I am trying Vim, coming from TextMate. TextMate has a Ruby plugin where you can type Control+Command+Shift+E, and it will find all the lines in your file that contain "# => ", and it will update them with the inspected result of that line.
I have found the library they use to do this, it's called xmpfilter, and comes with rcodetools.
So I can get Vim to do the same behaviour by typing "mzggVG:!xmpfilter -a" which will highlight the whole file, go to last line mode, and pass the contents to xmpfilter, and then replace the highlighted contents with the result.
But I want to map it to the same key combination that TextMate uses, so that it has the same interface, because this has become a huge piece of my workflow.
Here are a bunch of examples of how I have tried to make this work
:nmap <silent> <D-C-E> mzggVG!xmpfilter -a<cr>'z
:nmap <silent> <S-D-C-e> mzggVG!xmpfilter -a<cr>'z
:nmap <silent> <SDC-e> mzggVG!xmpfilter -a<cr>'z
:nmap <silent> <S-<D-<C-e>>> mzggVG!xmpfilter -a<cr>'z
:nmap <silent> <SDC-e> mzggVG!xmpfilter -a<cr>'z
:nmap <silent> <S-><D-><C-e> mzggVG!xmpfilter -a<cr>'z
But none of those work correctly.
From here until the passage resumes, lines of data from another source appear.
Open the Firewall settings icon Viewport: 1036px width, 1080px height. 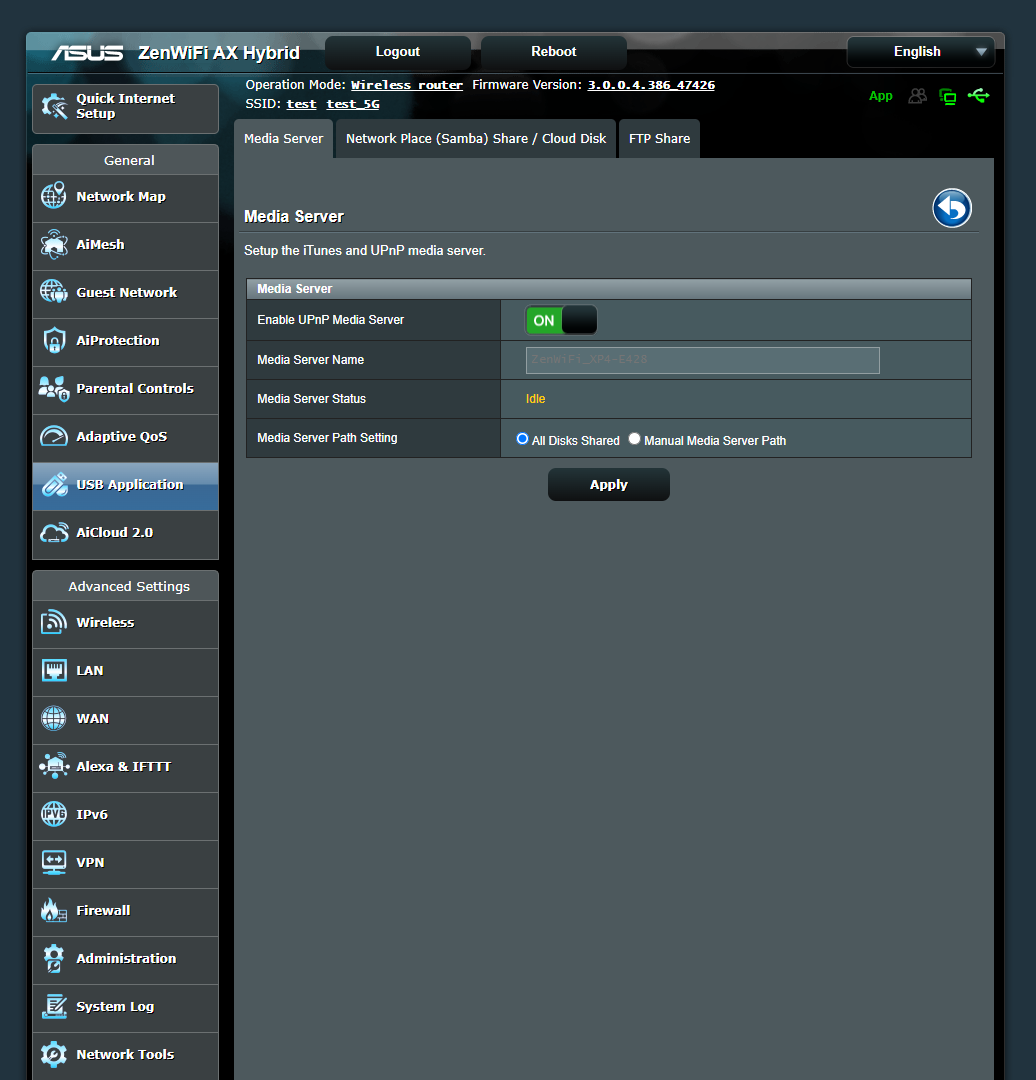(x=54, y=910)
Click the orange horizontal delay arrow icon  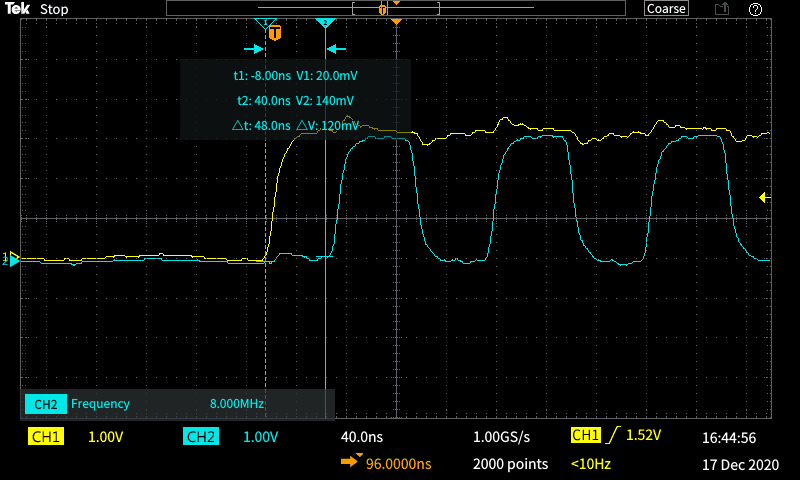pos(351,463)
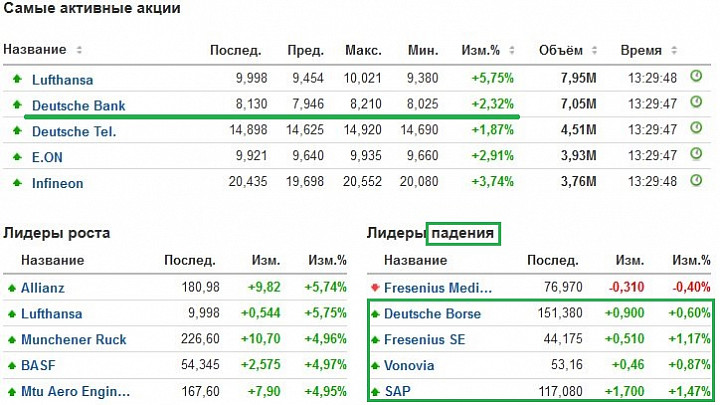Sort active stocks by Изм.% arrows
The width and height of the screenshot is (720, 405).
pos(512,50)
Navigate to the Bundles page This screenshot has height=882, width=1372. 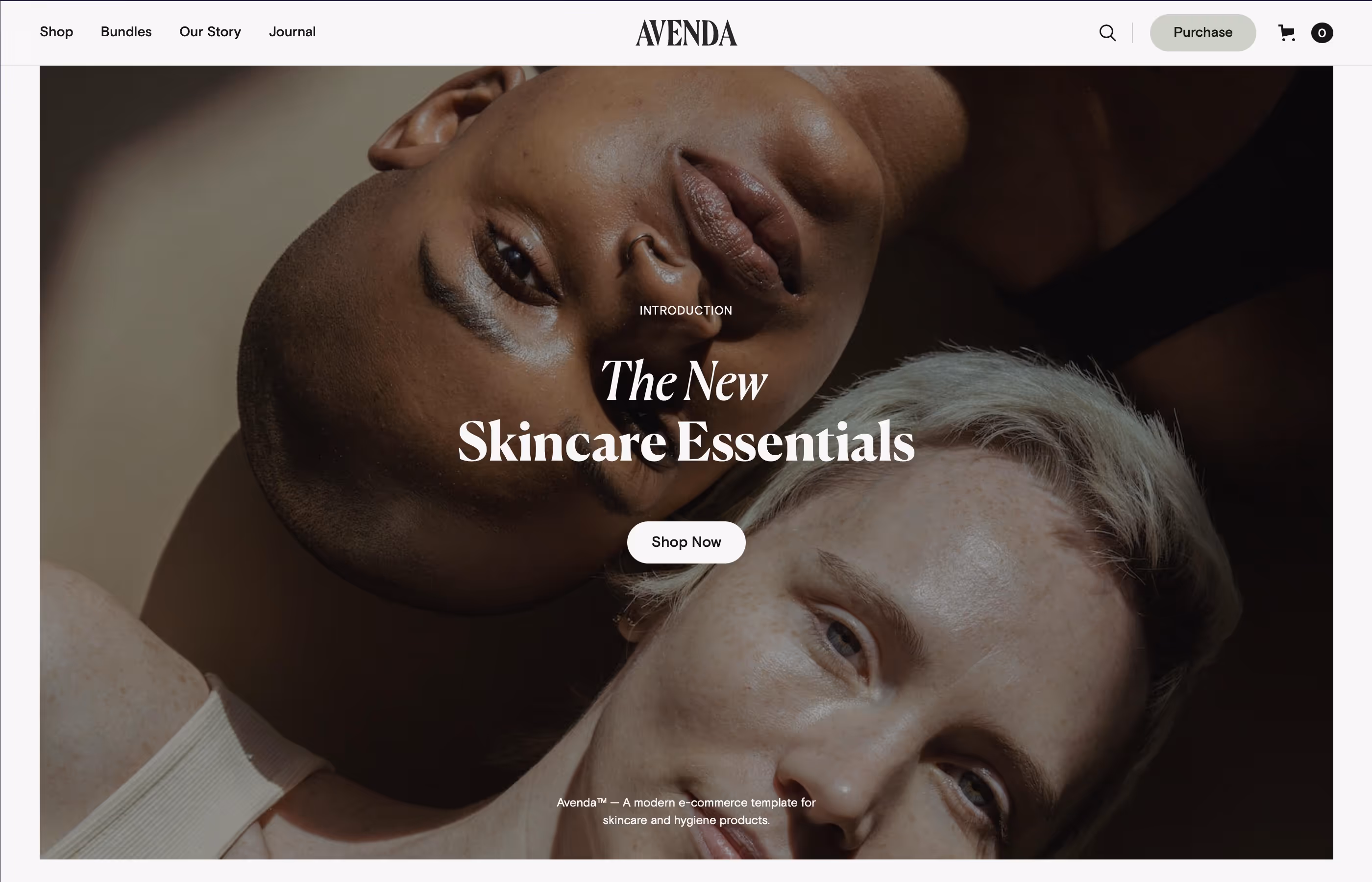click(126, 32)
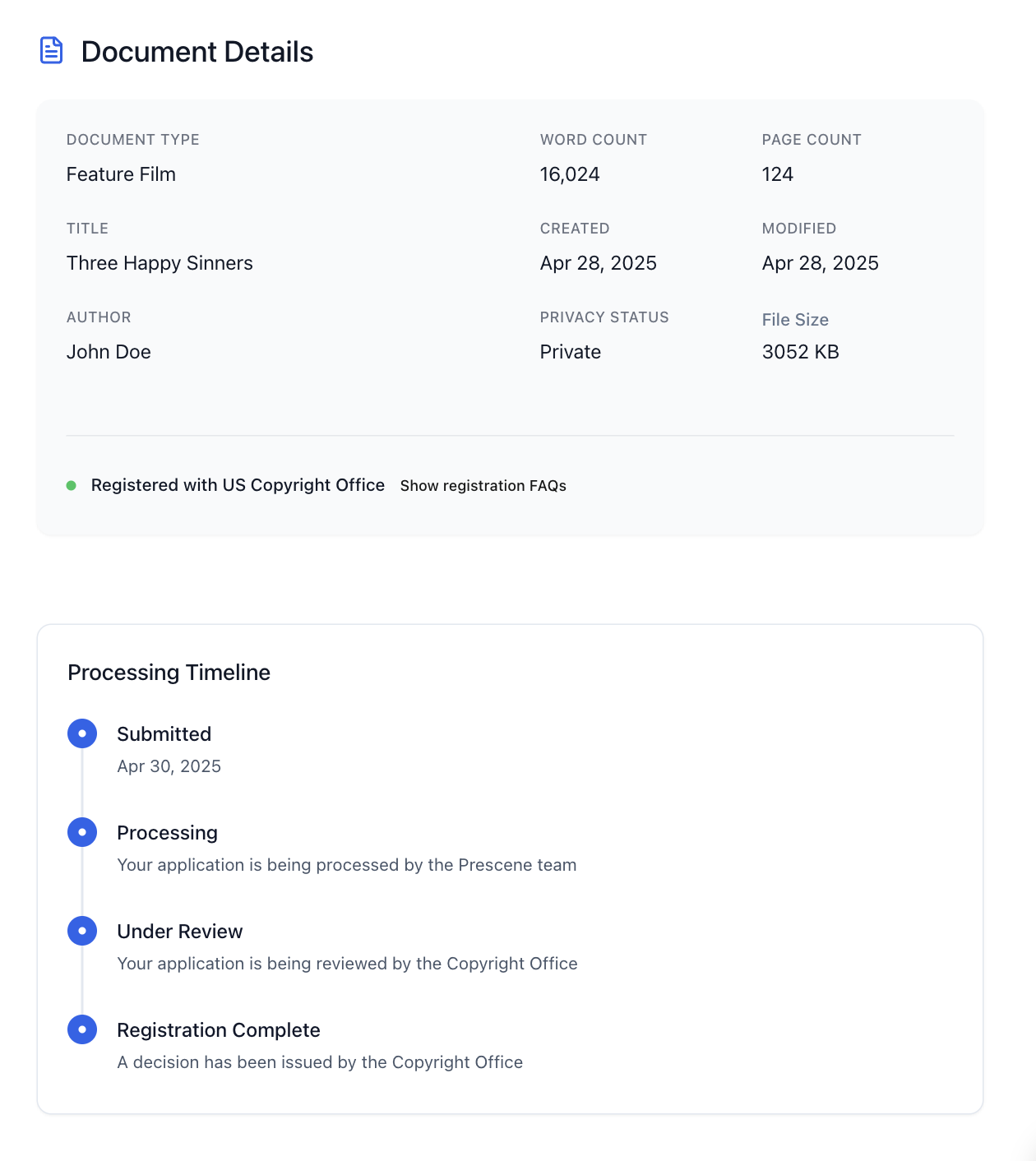Click the Registration Complete step label
Image resolution: width=1036 pixels, height=1161 pixels.
click(219, 1030)
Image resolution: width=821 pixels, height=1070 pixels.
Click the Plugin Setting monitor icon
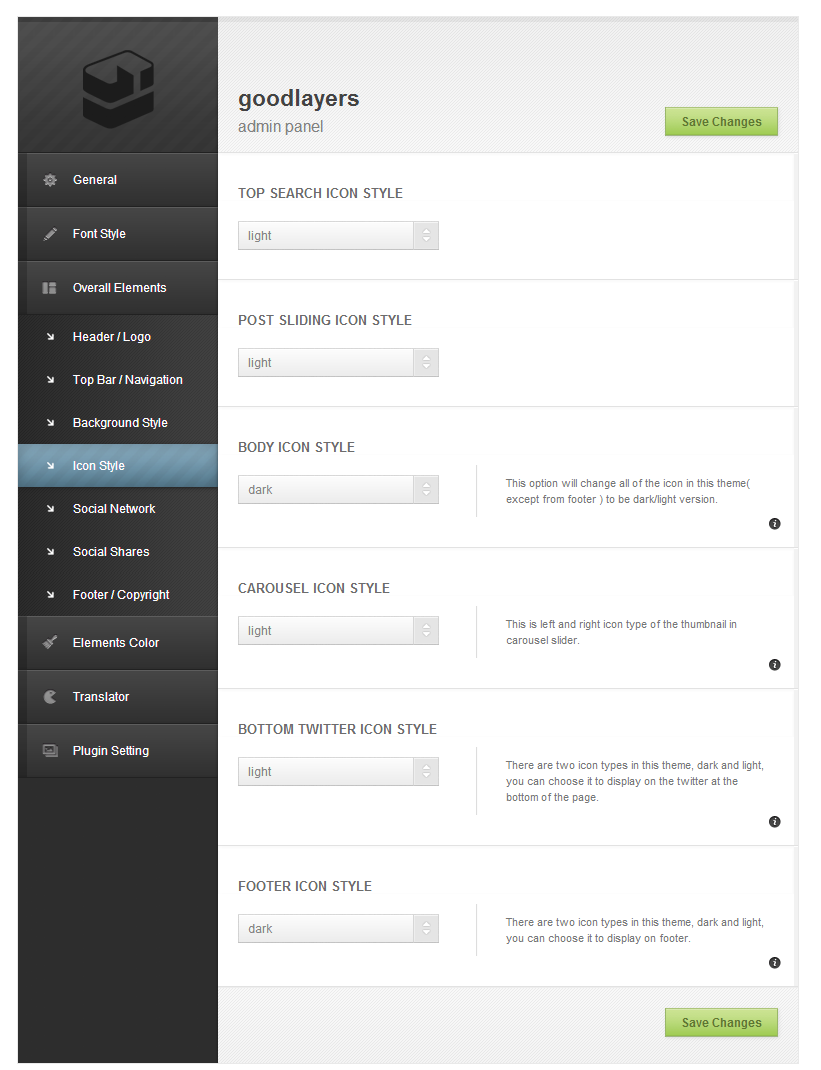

It would seem that I can't figure out how to specify multiple meta keys. (As a sanity test, I have verified that :nmap <silent> <S-e> mzggVG!xmpfilter -a<cr>'z
does work.) Any help would be appreciated.
(Note: I'm using MacVim on Snow Leopard)
If I'm not mistaken the command key is represented by D not M (M is alt I believe). I think you'd want to use
<S-D-C-e>
. ** Note: AS far as I know the command key only works when you are using the GUI.